Bayer's elinzanetant has demonstrated positive results in a Phase III trial, offering a potential non-hormonal treatment for vasomotor symptoms (VMS) in women undergoing endocrine therapy for breast cancer or at high risk of developing the disease. The OASIS 4 study met its primary endpoints, showing statistically significant reductions in the frequency of moderate to severe hot flashes compared to placebo.
The double-blind, randomized, placebo-controlled multicenter study, involved 474 patients across 16 countries (excluding the US). Participants received either a 120 mg oral dose of elinzanetant or a placebo. The study evaluated the efficacy and safety of elinzanetant over 52 weeks, with an optional extension of up to 2 years.
Key Findings from OASIS 4
The OASIS 4 trial achieved all primary and secondary endpoints. Key results included:
- Reduction in VMS Frequency: Significant reductions in the frequency of moderate to severe VMS from baseline to weeks 4 and 12 compared to placebo.
- Reduction in VMS Severity: Decreased severity of VMS at weeks 4 and 12.
- Improved Sleep and Quality of Life: Improvements in sleep disturbances and menopause-related quality of life at week 12.
- Rapid Onset: Reduction in VMS frequency observed as early as week 1, sustained over the 52-week study period.
The safety profile of elinzanetant was consistent with previous studies in postmenopausal women with VMS.
The Need for Non-Hormonal Options
Up to 80% of women experience VMS during menopause, with one-third reporting severe symptoms that can last for a decade or more. For women undergoing adjuvant endocrine therapy for hormone receptor-positive breast cancer, VMS is a common side effect that can significantly impact quality of life and treatment adherence. Currently, there are limited approved non-hormonal treatment options available for this patient population.

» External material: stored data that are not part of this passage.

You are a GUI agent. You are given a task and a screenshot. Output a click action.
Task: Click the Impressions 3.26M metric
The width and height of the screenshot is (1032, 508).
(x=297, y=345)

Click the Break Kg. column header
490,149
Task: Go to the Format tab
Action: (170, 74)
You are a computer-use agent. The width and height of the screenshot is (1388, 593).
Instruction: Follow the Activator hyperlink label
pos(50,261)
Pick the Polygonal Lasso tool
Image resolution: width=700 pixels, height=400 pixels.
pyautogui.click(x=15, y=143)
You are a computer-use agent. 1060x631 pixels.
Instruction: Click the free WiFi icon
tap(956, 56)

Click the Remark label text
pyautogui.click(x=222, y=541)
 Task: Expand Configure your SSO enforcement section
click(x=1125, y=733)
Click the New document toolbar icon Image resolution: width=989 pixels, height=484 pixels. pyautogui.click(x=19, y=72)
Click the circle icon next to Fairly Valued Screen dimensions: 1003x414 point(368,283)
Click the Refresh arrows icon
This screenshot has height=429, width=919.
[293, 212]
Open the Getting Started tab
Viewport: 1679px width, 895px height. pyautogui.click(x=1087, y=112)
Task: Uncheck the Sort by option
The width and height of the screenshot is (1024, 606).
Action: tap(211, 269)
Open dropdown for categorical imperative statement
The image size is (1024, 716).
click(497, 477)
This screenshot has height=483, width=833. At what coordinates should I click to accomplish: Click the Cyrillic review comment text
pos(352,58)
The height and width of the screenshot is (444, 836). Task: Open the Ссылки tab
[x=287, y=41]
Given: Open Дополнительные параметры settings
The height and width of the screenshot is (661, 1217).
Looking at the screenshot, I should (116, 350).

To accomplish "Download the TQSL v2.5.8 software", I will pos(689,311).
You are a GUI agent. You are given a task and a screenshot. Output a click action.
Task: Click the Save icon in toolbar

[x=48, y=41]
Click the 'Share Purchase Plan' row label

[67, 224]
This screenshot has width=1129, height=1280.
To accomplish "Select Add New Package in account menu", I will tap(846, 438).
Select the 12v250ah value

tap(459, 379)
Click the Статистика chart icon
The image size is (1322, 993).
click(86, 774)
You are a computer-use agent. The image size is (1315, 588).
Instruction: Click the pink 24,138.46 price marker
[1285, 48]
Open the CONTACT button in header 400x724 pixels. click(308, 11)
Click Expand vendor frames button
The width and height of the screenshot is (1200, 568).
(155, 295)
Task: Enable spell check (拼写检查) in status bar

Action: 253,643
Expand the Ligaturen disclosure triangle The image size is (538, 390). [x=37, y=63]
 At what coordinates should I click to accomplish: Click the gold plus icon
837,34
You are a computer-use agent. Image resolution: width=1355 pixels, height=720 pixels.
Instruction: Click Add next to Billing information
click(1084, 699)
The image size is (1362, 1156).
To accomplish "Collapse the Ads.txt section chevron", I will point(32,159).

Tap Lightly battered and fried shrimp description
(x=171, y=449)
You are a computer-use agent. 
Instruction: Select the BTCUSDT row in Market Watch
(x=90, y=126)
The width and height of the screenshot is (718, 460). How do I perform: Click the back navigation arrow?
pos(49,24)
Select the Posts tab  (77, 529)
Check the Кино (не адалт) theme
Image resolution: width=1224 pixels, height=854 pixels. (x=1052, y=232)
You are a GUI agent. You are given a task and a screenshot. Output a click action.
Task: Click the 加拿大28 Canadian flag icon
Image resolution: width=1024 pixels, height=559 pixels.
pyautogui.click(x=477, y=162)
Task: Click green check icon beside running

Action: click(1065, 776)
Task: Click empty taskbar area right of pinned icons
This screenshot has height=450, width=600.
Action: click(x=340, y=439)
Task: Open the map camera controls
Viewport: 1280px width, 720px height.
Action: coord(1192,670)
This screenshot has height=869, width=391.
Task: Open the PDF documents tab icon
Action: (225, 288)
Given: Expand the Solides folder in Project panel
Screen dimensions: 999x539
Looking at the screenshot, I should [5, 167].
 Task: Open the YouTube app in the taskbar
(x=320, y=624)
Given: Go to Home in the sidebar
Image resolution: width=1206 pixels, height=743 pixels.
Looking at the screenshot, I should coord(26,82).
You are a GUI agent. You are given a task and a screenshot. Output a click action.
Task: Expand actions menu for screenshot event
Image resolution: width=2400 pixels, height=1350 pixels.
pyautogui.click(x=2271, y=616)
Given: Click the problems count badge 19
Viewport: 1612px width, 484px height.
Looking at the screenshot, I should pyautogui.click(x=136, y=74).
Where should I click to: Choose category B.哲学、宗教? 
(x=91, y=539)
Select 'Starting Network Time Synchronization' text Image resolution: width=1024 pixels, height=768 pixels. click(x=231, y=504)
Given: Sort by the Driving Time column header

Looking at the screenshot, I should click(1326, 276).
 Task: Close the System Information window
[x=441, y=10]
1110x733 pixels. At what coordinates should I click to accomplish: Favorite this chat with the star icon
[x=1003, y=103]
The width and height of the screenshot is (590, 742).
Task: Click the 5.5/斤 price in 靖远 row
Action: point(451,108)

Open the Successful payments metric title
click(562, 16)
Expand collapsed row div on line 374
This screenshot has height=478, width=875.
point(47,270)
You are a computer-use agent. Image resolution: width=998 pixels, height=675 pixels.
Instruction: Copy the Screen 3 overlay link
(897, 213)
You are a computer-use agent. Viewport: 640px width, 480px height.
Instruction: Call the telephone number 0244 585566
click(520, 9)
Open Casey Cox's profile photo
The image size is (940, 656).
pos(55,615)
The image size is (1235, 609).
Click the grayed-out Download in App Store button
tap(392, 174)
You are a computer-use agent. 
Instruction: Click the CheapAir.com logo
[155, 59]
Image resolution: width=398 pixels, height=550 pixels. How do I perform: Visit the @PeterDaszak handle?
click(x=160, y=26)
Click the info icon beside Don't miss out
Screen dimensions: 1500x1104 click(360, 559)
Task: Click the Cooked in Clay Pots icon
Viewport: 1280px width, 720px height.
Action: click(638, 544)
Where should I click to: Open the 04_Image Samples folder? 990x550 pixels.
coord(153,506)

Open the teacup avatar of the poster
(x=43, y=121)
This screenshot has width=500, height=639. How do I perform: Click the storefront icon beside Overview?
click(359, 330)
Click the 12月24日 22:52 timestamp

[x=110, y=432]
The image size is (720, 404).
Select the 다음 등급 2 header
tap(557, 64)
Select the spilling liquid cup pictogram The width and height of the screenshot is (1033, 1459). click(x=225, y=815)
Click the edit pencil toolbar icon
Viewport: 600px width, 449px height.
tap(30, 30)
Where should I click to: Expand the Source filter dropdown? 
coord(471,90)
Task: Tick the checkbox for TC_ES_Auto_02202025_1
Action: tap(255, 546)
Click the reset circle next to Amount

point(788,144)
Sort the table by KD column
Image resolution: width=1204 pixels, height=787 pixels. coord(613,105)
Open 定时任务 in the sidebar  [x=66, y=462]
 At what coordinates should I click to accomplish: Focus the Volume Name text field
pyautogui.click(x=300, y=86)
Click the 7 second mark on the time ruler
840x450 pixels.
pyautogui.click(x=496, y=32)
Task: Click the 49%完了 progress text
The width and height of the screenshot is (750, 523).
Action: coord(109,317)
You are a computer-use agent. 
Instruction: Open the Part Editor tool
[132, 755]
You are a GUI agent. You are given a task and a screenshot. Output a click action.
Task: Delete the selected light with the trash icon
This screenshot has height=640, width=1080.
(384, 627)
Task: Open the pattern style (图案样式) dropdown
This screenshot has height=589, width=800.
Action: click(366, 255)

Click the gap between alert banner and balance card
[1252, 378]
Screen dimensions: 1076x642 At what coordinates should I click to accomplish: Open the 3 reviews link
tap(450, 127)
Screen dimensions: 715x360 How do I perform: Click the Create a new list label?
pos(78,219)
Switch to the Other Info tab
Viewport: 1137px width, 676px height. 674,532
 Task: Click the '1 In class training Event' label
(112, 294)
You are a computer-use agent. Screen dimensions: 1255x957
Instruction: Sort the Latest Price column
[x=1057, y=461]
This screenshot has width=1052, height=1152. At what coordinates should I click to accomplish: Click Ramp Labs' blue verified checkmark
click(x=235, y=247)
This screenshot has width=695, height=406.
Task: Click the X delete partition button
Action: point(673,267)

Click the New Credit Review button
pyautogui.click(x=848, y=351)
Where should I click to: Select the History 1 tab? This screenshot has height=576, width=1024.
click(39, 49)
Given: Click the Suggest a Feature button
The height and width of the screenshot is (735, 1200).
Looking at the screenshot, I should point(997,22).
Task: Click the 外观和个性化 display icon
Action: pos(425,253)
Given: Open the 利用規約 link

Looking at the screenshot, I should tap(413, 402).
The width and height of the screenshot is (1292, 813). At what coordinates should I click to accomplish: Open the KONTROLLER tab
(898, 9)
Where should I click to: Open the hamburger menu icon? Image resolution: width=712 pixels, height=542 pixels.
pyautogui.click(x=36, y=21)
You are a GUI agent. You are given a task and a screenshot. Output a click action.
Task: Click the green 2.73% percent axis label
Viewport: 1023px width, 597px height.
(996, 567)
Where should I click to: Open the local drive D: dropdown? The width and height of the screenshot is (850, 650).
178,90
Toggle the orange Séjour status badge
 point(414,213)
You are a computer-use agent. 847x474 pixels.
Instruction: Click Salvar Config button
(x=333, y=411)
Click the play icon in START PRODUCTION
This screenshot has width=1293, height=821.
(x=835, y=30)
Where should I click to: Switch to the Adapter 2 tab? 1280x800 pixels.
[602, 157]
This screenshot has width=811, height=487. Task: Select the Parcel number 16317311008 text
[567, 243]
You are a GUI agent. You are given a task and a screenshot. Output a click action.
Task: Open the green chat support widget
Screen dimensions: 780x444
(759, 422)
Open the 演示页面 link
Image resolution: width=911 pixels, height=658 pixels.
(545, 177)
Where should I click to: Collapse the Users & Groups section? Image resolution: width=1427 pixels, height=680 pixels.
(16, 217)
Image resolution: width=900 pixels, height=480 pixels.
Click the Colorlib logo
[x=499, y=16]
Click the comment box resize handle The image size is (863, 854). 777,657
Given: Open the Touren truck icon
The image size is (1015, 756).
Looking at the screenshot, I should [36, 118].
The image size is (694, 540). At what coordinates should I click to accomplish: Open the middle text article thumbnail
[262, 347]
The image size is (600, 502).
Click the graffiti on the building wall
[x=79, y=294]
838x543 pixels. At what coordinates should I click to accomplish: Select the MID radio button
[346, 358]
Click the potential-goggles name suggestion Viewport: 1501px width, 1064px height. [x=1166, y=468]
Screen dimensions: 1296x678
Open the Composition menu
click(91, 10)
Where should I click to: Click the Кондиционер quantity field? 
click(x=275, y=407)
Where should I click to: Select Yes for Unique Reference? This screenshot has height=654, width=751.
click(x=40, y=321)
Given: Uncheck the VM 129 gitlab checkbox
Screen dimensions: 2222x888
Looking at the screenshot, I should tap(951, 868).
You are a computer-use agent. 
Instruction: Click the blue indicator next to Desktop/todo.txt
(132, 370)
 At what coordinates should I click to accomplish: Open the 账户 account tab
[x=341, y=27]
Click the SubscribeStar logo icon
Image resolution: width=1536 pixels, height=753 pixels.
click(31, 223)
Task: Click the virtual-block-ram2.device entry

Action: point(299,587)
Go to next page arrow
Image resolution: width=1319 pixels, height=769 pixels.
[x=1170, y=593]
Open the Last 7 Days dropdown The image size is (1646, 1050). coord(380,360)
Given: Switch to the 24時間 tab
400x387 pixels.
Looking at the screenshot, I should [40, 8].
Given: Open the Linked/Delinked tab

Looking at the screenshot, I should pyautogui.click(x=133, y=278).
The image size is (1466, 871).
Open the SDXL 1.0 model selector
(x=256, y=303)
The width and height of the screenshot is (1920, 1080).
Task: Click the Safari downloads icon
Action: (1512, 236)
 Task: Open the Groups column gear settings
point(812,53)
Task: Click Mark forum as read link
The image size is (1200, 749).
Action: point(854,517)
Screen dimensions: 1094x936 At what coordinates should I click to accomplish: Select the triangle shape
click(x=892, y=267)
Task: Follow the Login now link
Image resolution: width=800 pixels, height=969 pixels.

Dr. Fatima Cardoso, principal investigator of OASIS 4, noted, "For women undergoing endocrine therapy against breast cancer, menopausal symptoms like VMS and sleep disturbances are very common and can significantly affect quality of life, potentially impacting treatment adherence. The positive results from OASIS 4 bring us one step closer to a much-needed non-hormonal option for managing VMS in breast cancer patients and women at risk of breast cancer."
Elinzanetant's Mechanism of Action
Elinzanetant is a dual neurokinin-1 and 3 (NK-1,3) receptor antagonist. It works by modulating the activity of KNDy neurons in the hypothalamus, which become hyperactive due to reduced estrogen levels during menopause or endocrine therapy. This hyperactivation disrupts thermoregulation, leading to VMS.
Regulatory Status and Future Plans
Bayer has submitted marketing authorization applications for elinzanetant in the US, EU, and other global markets. The FDA has accepted the New Drug Application (NDA) for elinzanetant, with a target action date of July 26, 2025. If approved, elinzanetant would compete with Astellas' Veozah (fezolinetant), another NK3 receptor antagonist already on the market.
Dr. Christian Rommel, Head of Research and Development at Bayer's Pharmaceuticals Division, stated, "Elinzanetant has consistently demonstrated positive results across all four phase 3 clinical trials... Importantly, OASIS 4 is the first pivotal international study to assess the safety and efficacy of a non-hormonal treatment approach for women with or at high risk of breast cancer who are suffering from VMS caused by adjuvant endocrine therapy."
Detailed results from the OASIS 4 trial will be presented at upcoming scientific congresses.